Tata Group announced the transfer of its branded food business from Tata Chemicals Ltd (TCL) to Tata Global Beverages Ltd (TGBL) in an all-shares deal.
The deal is expected to create a more than Rs 9,000-crore turnover giant. As per the deal, TGBL will buy the business of selling edible salt, spices and lentils and give shares in return to TCL. After the merger deal, TGBL will be known as Tata Consumer Products Ltd. The transaction is subject to statutory and regulatory approvals, including those of the National Company Law Tribunal (NCLT), stock exchanges, Securities and Exchange Board of India (SEBI) and shareholders.
The deal is a part of the business strategy initiated by Tata Group Chairman N Chandrasekaran to reduce the overlap between group companies and consolidate businesses sharing similar synergies and adjacencies within the conglomerate.
Commenting on the announcement, Chandrasekaran said, "Tata Consumer Products consolidates our current presence in food and beverages in the fast-growing consumer sector. Through this combination, we have created a strong growth platform to meet the growing aspirations of Indian consumers."

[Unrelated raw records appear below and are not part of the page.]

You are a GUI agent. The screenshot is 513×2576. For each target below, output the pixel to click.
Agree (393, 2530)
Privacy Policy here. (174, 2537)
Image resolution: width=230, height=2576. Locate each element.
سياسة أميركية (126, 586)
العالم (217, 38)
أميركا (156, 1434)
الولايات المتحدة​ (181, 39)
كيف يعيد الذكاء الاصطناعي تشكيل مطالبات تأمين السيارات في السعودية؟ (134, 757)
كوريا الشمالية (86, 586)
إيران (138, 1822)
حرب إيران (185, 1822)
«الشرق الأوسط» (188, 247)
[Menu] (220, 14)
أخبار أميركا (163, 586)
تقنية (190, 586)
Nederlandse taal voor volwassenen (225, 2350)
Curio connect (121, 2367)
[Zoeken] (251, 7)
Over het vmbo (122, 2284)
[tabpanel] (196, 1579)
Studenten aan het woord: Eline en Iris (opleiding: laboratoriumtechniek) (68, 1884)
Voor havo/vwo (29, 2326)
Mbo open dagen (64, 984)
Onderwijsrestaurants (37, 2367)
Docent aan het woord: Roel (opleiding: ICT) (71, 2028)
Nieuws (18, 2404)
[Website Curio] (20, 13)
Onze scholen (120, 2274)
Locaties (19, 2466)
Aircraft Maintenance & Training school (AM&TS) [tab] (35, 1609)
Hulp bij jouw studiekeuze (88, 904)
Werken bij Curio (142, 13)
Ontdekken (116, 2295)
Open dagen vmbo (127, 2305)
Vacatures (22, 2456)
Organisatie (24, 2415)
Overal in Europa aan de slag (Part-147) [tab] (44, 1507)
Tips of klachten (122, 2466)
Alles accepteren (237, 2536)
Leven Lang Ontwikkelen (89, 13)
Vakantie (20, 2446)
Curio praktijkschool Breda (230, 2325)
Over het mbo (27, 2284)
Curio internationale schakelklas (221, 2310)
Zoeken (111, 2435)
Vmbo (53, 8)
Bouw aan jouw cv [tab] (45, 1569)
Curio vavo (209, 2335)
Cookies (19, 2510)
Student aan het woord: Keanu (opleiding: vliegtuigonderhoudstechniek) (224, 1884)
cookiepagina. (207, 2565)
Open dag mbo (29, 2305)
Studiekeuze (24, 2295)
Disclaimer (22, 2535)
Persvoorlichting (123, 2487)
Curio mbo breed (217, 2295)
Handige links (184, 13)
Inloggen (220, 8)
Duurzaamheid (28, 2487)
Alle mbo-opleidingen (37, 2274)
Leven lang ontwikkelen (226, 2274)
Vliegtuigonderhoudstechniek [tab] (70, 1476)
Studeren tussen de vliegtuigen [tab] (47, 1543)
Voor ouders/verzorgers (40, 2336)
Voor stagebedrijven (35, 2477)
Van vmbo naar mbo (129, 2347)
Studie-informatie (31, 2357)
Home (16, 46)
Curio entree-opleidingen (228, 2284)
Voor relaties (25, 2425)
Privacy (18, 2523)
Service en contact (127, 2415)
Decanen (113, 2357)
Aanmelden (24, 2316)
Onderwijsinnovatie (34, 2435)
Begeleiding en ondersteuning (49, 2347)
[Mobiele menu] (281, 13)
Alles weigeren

According to the company statement, the boards of directors of TGBL and TCL, at their meetings on Wednesday, approved the de-merger of the consumer products business of TCL into TGBL. "Each shareholder of TCL will get 1.14 new equity shares of TFBL for every one equity share held. The proposed transaction will create a focused consumer products company with a combined turnover of Rs 9,099 crore and an Ebitda of Rs 1,154 crore," it said.